President of BJP (J&K)
- In office 1980–1989
- Succeeded by: Chaman Lal Gupta

Personal details
- Born: 18 June 1919 Poona (now Pune), Bombay Presidency.
- Died: 25 August 2008 (aged 89) Kathua, Jammu and Kashmir.
- Party: Praja Parishad (1942 - 1963), Bharatiya Jana Sangh (1963 - 1977), Bharatiya Janata Party (1980 - 2008)
- Spouse: Bimla Devi
- Children: Four sons, three daughters
- Education: B.A., LL.B. Punjab University (Lahore)
- Occupation: Politician

= Thakur Baldev Singh =

Indian politician

Thakur Baldev Singh (18 June 1919 – 25 August 2008) was an Indian Politician from Jammu and Kashmir. He was member of Lok Sabha from Jammu, State President of Bharatiya Jana Sangh and later Bharatiya Janata Party (Jammu and Kashmir). He was elected to the 6th Lok Sabha. He was also a two time member of the Jammu and Kashmir Legislative Assembly.

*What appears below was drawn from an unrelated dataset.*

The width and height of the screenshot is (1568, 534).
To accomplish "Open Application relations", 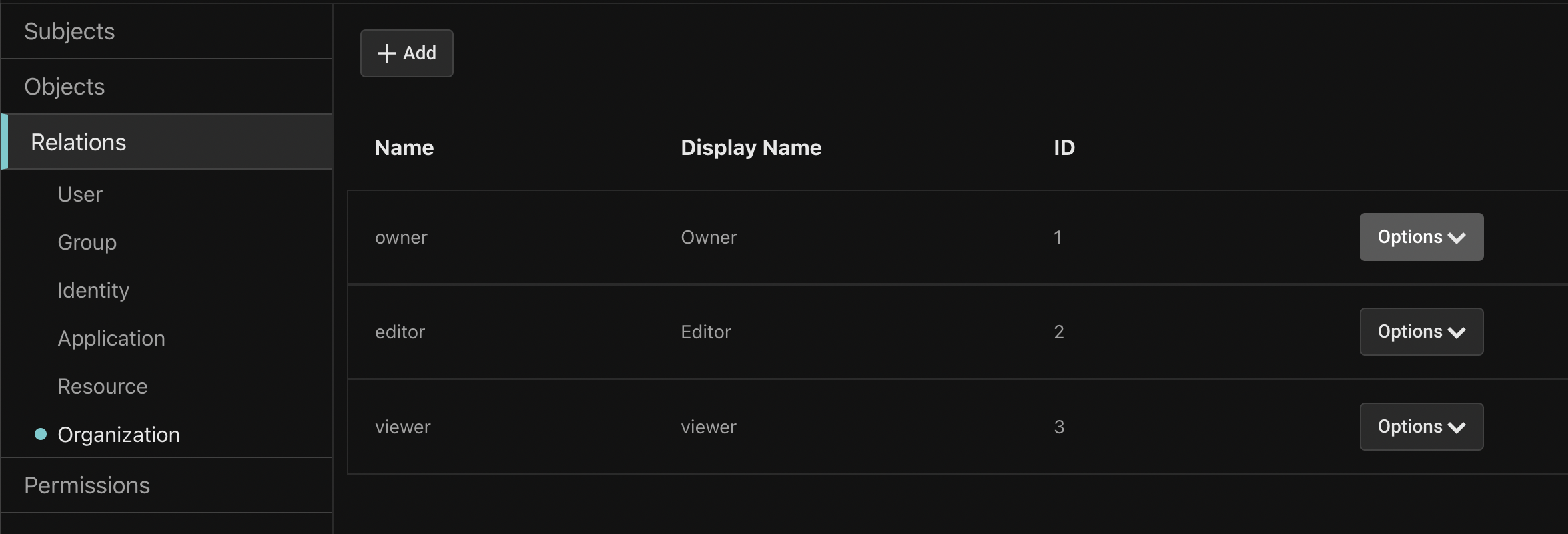I will [111, 338].

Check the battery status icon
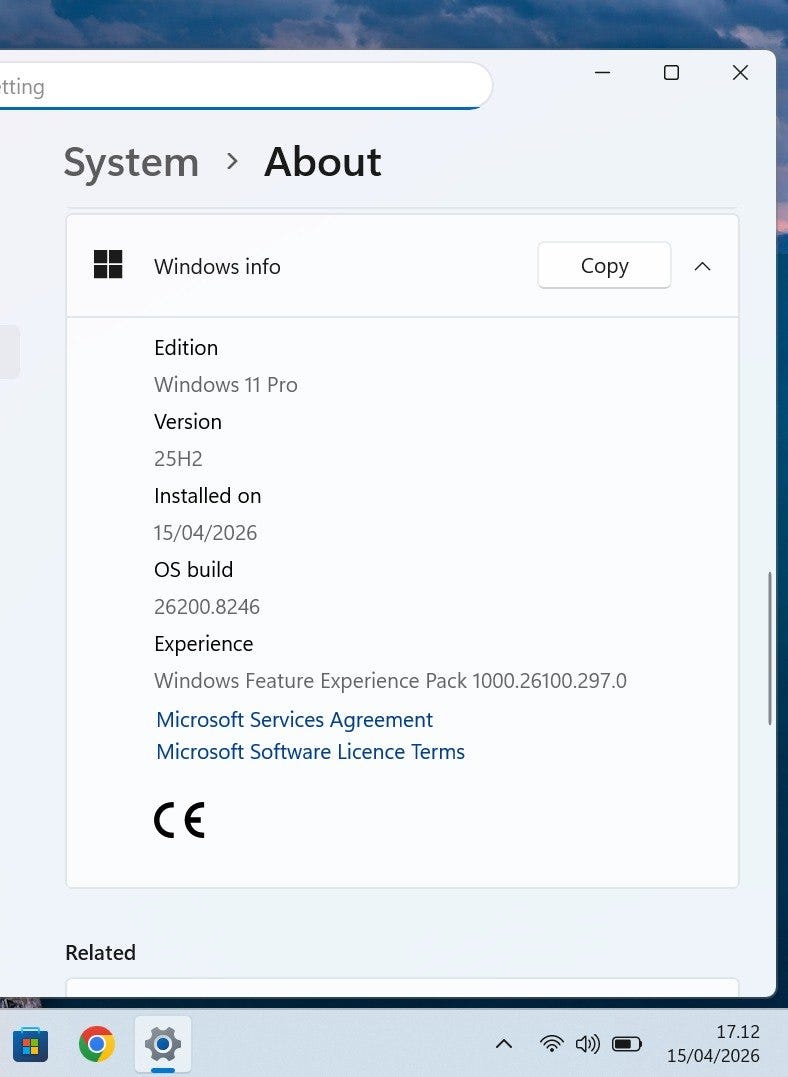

He worked for the poor and spoke for Dogras in Lok Sabha. He was called 'People's Leader'.

==Early life==
Born in Poona (now Pune), Bombay Presidency where his father Subedar Major Narayan Singh was posted in the British Indian Army. Baldev Singh grew up in a Jasrotia Rajput family with patriotic and nationalistic sentiments. He was a law graduate from Punjab University, Lahore.

==Political career==
Singh joined Jammu Praja Parishad in 1942. He went to jail in 1949 and 1952 for the merger of Jammu and Kashmir with India and the abrogation of Article 370 of the Indian Constitution during the Jammu Praja Parishad Movement along with Syama Prasad Mukherjee. In 1977 he constested for the Lok Sabha from Jammu Lok Sabha constituency as an independent candidate and won securing 1,53,837 votes against Balraj Puri of Jammu and Kashmir National Conference with a margin of 27,939 votes. In 1980 he was elected to Jammu and Kashmir Legislative Assembly on Bharatiya Janata Party ticket from Hiranagar Assembly constituency. In 1987 he was again elected to Legislative Assembly from Hiranagar on BJP ticket securing 17,088 votes against Ram Das Dogra of Indian National Congress with a margin of 2,508 votes.

==Personal life==
Singh was married to Bimla Devi and had four sons and three daughters. He loved playing hockey, gardening and hunting.